In our example: Int1/3 10.2.0.2/24; Int1/4: 55.1.2.2/24
2. Switch the EAGLE30 into router mode
Starting from a default configuration the CLI commands to configure the device via serial connection are:
!*(EAGLE)>enable
!*(EAGLE)#configure
!*(EAGLE)(Config)#interface 1/3
!*(EAGLE)((Interface)1/3)#ip address primary 10.2.0.2 255.255.255.0
!*(EAGLE)((Interface)1/3)#ip routing
!*(EAGLE)((Interface)1/3)#exit
!*(EAGLE)(Config)#interface 1/4
!*(EAGLE)((Interface)1/4)#ip address primary 55.1.2.2 255.255.255.0
!*(EAGLE)((Interface)1/4)#ip routing
!*(EAGLE)((Interface)1/4)#exit
!*(EAGLE)(Config)#ip routing
3. Login to the webinterface of the EAGLE30 from the int1/3 (IP 10.2.0.2)
VPN Configuration Web Interface
1. Navigate in the web interface tree to Virtual Private Network -> Connections.
2. Open the Wizard
VPN - Basic Settings
Specify the index and description of the VPN connection.
Click Next
Upload Certificate/Key
1. Select Certificate Bundle (PKCS12) from the Authentication Method drop-down box.
2. Click on Upload certificate/key
3. Specify the location of PKCS12 file and passphrase.
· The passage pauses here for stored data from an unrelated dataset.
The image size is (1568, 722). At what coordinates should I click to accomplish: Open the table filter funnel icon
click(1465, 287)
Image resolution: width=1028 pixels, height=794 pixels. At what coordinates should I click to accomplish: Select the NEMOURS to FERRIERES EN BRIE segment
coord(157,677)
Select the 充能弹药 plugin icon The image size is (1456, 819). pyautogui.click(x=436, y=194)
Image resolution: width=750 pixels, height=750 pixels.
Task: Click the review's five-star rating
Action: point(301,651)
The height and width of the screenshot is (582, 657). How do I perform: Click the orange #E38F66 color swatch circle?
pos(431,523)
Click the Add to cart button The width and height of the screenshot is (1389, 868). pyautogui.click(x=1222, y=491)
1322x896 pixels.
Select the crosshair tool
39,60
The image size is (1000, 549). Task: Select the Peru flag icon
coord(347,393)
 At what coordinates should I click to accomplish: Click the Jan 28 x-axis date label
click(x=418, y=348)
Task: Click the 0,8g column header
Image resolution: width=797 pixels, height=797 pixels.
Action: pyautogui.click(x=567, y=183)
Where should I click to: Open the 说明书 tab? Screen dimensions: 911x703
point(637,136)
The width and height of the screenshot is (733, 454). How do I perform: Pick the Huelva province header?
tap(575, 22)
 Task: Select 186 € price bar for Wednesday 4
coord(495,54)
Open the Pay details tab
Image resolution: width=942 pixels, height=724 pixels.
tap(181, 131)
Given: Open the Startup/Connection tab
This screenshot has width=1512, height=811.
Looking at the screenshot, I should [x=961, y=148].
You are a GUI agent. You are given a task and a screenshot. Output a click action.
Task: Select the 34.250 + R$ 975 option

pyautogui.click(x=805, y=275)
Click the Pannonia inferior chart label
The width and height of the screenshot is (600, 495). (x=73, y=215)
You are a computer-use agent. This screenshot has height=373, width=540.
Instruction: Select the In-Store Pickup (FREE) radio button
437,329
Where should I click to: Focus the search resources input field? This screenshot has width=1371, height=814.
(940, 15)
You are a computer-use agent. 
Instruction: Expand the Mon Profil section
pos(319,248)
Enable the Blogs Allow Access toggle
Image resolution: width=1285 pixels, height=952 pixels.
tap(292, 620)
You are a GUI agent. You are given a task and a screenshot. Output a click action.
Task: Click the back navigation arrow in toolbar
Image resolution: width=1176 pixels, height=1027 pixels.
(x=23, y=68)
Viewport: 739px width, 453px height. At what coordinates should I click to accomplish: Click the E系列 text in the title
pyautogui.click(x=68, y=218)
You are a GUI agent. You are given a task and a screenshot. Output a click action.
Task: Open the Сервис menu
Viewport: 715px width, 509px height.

The passphrase of the test certificate is 'vpnclient'.
4. Click OK
Upload successful
If the certificate file was uploaded successfully you see a confirmation message.
Click ok.
Select Local Certificate
Click choose and select the local certificate.
Uncheck Set/Change Passphrase
1. uncheck Set/Change
2. click Next
Endpoint and Traffic Selectors
1. Specify local and remote gateway addresses.
In our example
Local Gateway: 55.1.2.2
Remote Gateway 55.1.2.143
2. Add Traffic Selector with
Source Address (CIDR): 10.2.0.0/24
Destionation Address (CIDR): 172.16.106.201/32 (virtual address)
Advanced Configuration
Set IKE Version 1 and specify the local and remote IDs (ASN1 DN of the certificates -see certindex.txt)
Version: IKEv1
IKE Local Identifier Type: id
IKE Local ID: /C=DE/ST=BW/O=Hirschmann/OU=L3-Support/CN=EAGLE20
IKE Remote Identifier Type: id
IKE Remote ID: /C=DE/ST=BW/O=Hirschmann/OU=L3-Support/CN=VPNCLIENT
Click Finish
Activate the VPN Connection
Activate the VPN connection
Click Set
Initialize Tunnel Setup
1. Move the Connection slide to the right to initialize the tunnel setup.
You will get prompted to enter the certificate's pin. In our example 'test'
2. The connection should be established successfully.
LANCOM Advanced VPN Client - Log
Select Log -> Logbook
VPN Overview
In the EAGLE20/30 web interface navigate to Virtual Private Network - Overview to check if the VPN connection is up.